## begin Source excerpt
Equity in Access to Capital for Food Entrepreneurship in Durham

Authors: 
Keiley Gaston, MPP
Published: 
April 2019
Type of Publication: 
Report

Food entrepreneurs of color in Durham—building restaurants, food trucks, catering businesses, and grocery stores—face significant barriers in starting up and growing their businesses compared to their white counterparts. One of the most critical challenges these business owners face is achieving access to capital. The Federal Reserve’s Small Business Credit Survey found that 40% of African American business owners had been discouraged from completing a loan application, versus 14% of their White counterparts. A recent study controlled for credit scores, business type, and industry differences, yet still found that black-owned startups are much more likely to experience loan denials and unmet need for capital than white-owned startups. Racial inequity in Durham’s food ecosystem can perpetuate gaps in the city’s food security and economic development.
 

Executive Summary

Policy Questions

What barriers do minority food entrepreneurs face in accessing capital in Durham?
## end Source excerpt
## begin Data segment
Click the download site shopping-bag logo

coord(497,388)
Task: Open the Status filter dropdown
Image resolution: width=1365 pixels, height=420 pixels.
## end Data segment
** What to work on **
• a. According to the Durham food entrepreneurship report, what share of African American business owners did the Federal Reserve's Small Business Credit Survey find had been discouraged from completing a loan application?
• b. Using the Durham food entrepreneurship report, explain why racial inequity in Durham's food ecosystem is a concern for the city.
• c. Carry the Durham food entrepreneurship report forward from its final policy question, writing the next part of the executive summary.

** Responses to the exercise **
• a. 40%, compared with 14% of White business owners.

• b. The report says racial inequity in Durham's food ecosystem can perpetuate gaps in the city's food security and economic development.

• c.
What services can the Duke World Food Policy Center and Self-Help offer to address the challenges minority food business owners in Durham face in accessing capital?

Introduction

Food entrepreneurs of color in Durham—building restaurants, food trucks, catering businesses, and grocery stores—face significant barriers in starting up and growing their businesses compared to their white counterparts. One of the most critical challenges these business owners face is achieving access to capital. The Federal Reserve’s Small Business Credit Survey found that 40% of African American business owners had been discouraged from completing a loan application, versus 14% of their White counterparts. A recent study controlled for credit scores, business type, and industry differences, yet still found that black-owned startups are much more likely to experience loan denials and unmet need for capital than white-owned startups. Racial inequity in Durham’s food ecosystem can perpetuate gaps in the city’s food security and economic development.

Data Collection

Interviews were conducted with 11 black and Hispanic food entrepreneurs in Durham, who own catering businesses, food trucks, and restaurants. Respondents were asked about the initial resources they used to start their businesses, the barriers they faced in accessing capital, resources they wished they’d had in the process, and advice for other minority food entrepreneurs in Durham. Interviews were primarily conducted over the phone for 20-60 minutes.

Results

Strongest Barriers  

  1. Minority food entrepreneurs are discouraged by interactions with lending institutions.
  2. Loans become an option after the food entrepreneurs need it; by the time they have reached the required profit level, they are not always seeking more capital.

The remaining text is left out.